Как поэту — мне не нужен никто. Как женщине, т. е. существу смутному, мне нужна ясность, — и существу стихийному — мне нужна воля: воля другого к лучшей мне.
Никто не захотел надо мной поработать.
Если Вы будете долго любить меня, сильно любить меня — Вы м. б. со мной совладаете.
Tout comprendre c’est tout pardonner [Все понять — значит все простить (фр.)]. — Да, я слишком много в жизни понимала: слишком всё! Тот мой “промах” (прощение “измены”).
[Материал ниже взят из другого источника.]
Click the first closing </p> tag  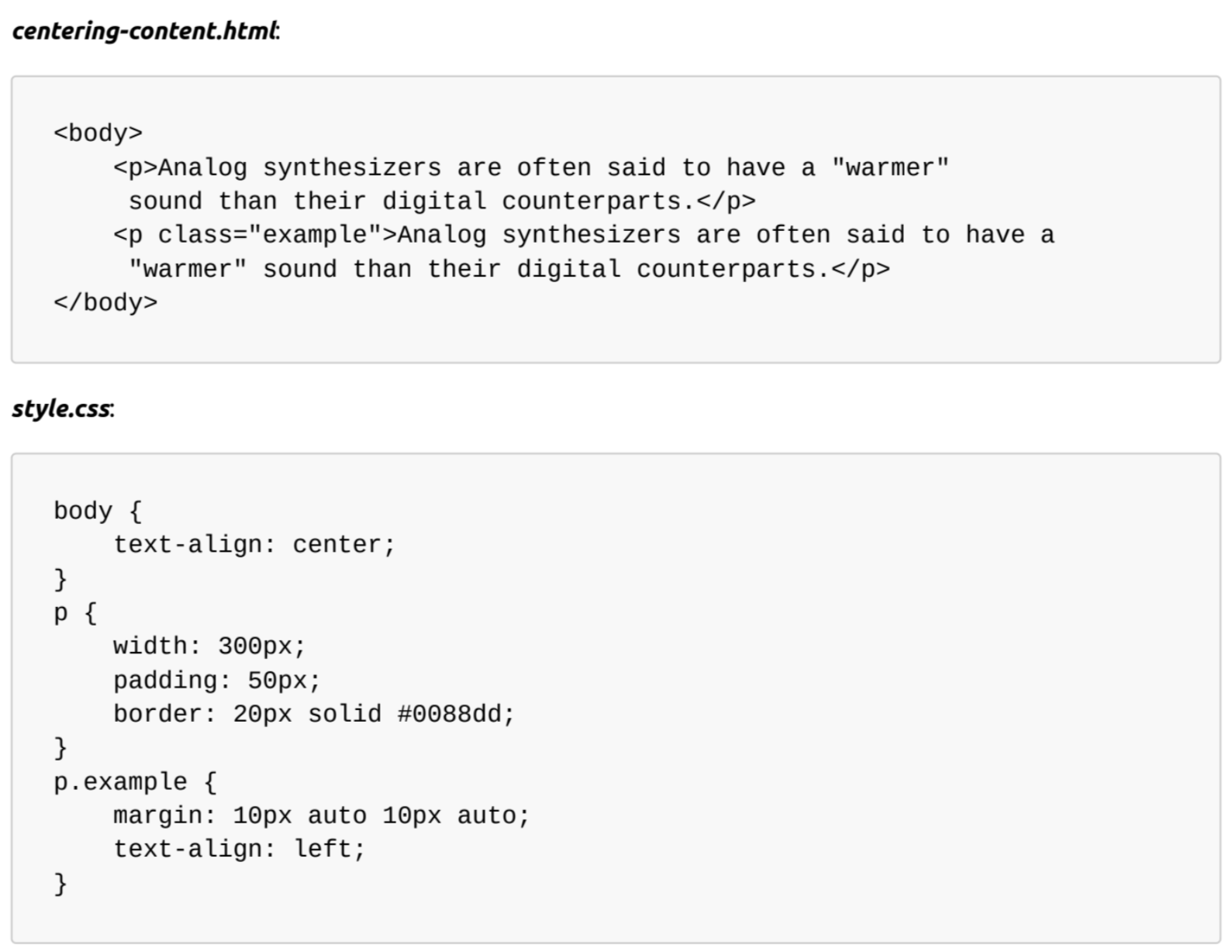[726, 202]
Человек говорит мне то, что мог бы скрыть (его добрая воля!) человек из жалости скрывает от меня то, что должен был бы сказать. Человек из жалости клонится к оставленной — мне ли не понять? И разве я в своей жизни, жалея, не делала того же и хуже? И, наконец, разве эта фактическая “измена” — не мелочь, и не мелочность будет из-за мелочи человека отталкивать? Не будет ли это перенесением отношения исключительно в лежачую плоскость “близости”?
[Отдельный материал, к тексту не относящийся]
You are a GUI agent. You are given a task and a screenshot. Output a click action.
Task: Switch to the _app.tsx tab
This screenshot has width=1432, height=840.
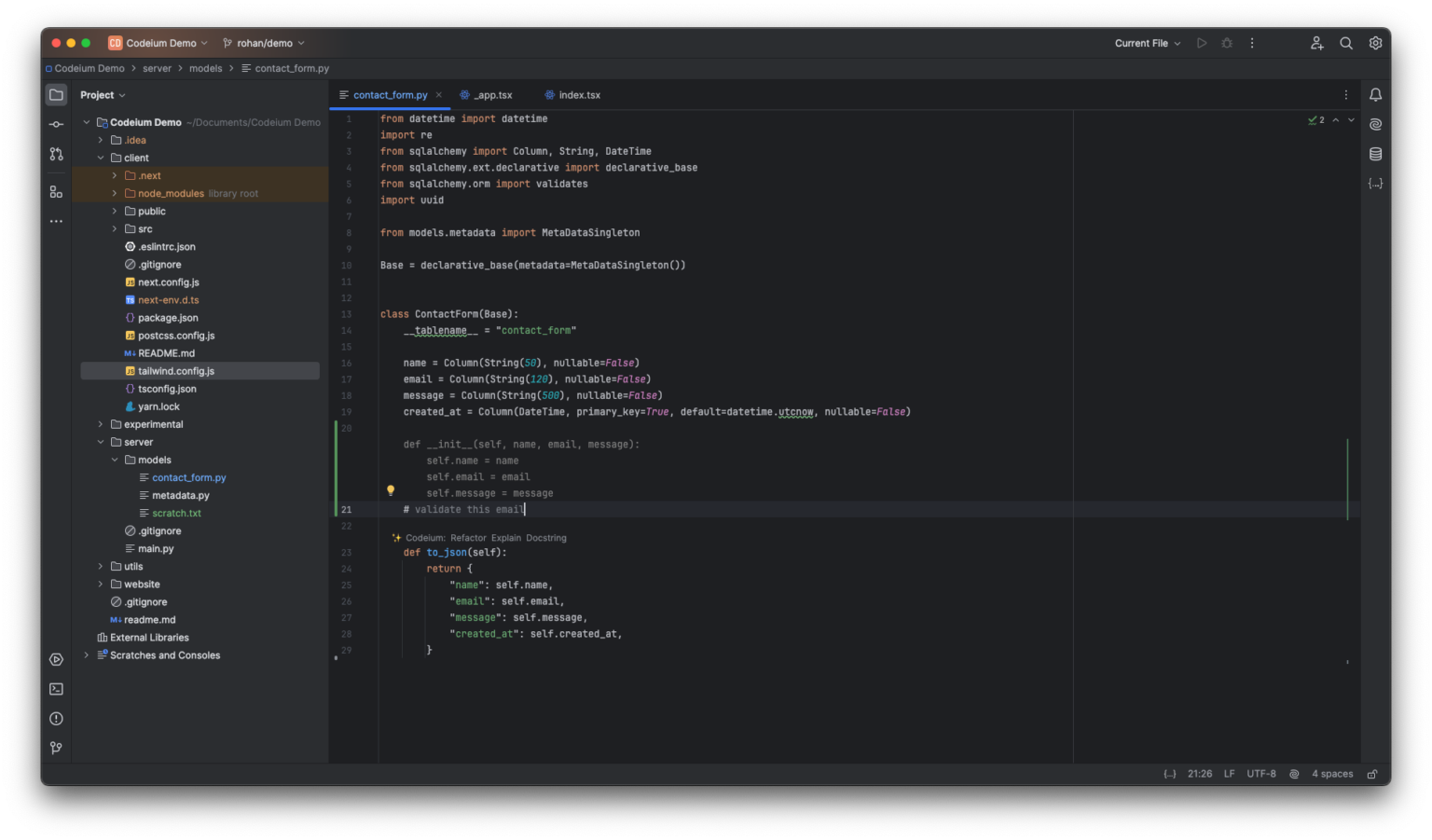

Гордость? Она у меня не здесь живет.
Но — ты не пошел к женщине в ее смертный час, ты, два года бывший с ней и как умел любивший ее, ничего не увидел кроме “куриной шеи” — этого я не понимаю и потому простить не могу. Я не прощаю тебе предпочтения ей, больной, <пропуск одного слова> здоровой. Меня от тебя тошнит.
И еще: ты скрыл от меня ее существование, заставил меня — почти что грабить мертвую, меня, так страдающую от чужой боли, так содрогающуюся от нее!
Меньше всего меня уязвило то, что он пришел ко мне “п. ч. нельзя же без женщины”. Женщин в Москве много, глупое хвастовство мужчины — мужчине, даже школьника — школьнику, “удаль” — за которой ничего кроме стыда и страха. Ко мне он пришел — под крыло. Невесело ведь — с черной косой, а? И одиноко — с новой косой? Вот и пришел “погладить меня по головке” (стриженой).
Всё это рассказываю Вам, чтобы Вы видели, что я и в низинах не теряю человеческого образа, и на самом дне колодца — остаюсь собой. Мой верх при мне.